3 Marketing Tactics to Use at Your Thanksgiving Table

Thanksgiving is a wonderful time to reconnect with loved ones over a savory meal, but it can also be a holiday filled with family drama, political controversies, and confrontational questions as the above Saturday Night Live skit portrays.

If piping in Adele’s latest tunes won’t keep impertinent dinner guests at bay, why not try applying one of your marketing best practices? Not only will it get you in the right mind-set for the weekend ahead, but it can also turn an awkward meal into an enjoyable gathering.

So, here are three marketing best practices you can use at your holiday table this Thanksgiving—trust me, your customers and dinner guests will thank you.

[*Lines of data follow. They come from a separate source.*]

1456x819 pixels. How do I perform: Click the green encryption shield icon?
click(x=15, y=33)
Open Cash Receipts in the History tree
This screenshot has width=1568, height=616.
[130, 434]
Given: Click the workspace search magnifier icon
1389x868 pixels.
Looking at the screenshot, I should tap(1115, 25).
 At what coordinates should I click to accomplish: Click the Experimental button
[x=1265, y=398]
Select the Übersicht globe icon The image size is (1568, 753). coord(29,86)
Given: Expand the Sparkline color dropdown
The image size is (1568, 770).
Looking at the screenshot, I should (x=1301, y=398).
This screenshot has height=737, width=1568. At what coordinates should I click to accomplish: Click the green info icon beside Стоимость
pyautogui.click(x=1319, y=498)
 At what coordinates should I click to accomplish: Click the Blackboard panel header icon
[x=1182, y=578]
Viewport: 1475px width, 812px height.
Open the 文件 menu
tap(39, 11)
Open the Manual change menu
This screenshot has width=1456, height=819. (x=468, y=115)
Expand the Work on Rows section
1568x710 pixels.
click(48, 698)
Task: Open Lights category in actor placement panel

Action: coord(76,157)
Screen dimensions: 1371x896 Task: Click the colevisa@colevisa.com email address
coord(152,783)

For the relative who asks too many questions about your personal life: Preference centers

Whether they’re fishing for details about a new significant other or asking a couple about their plans to expand their family, there are always those relatives who ask those bit-too-personal questions. Instead of getting frustrated about their attempts to acquire your personal data, clearly state your preferences and let them know what you are and are not comfortable sharing. Maybe you’re happy to talk about your raise at work; however, you’re not quite ready to bring around your new beau. Or, perhaps their delivery is wrong. Maybe you’d rather not broadcast your recent medical scare to the entire family, but you’d be willing to talk to the inquirer one-on-one after dinner.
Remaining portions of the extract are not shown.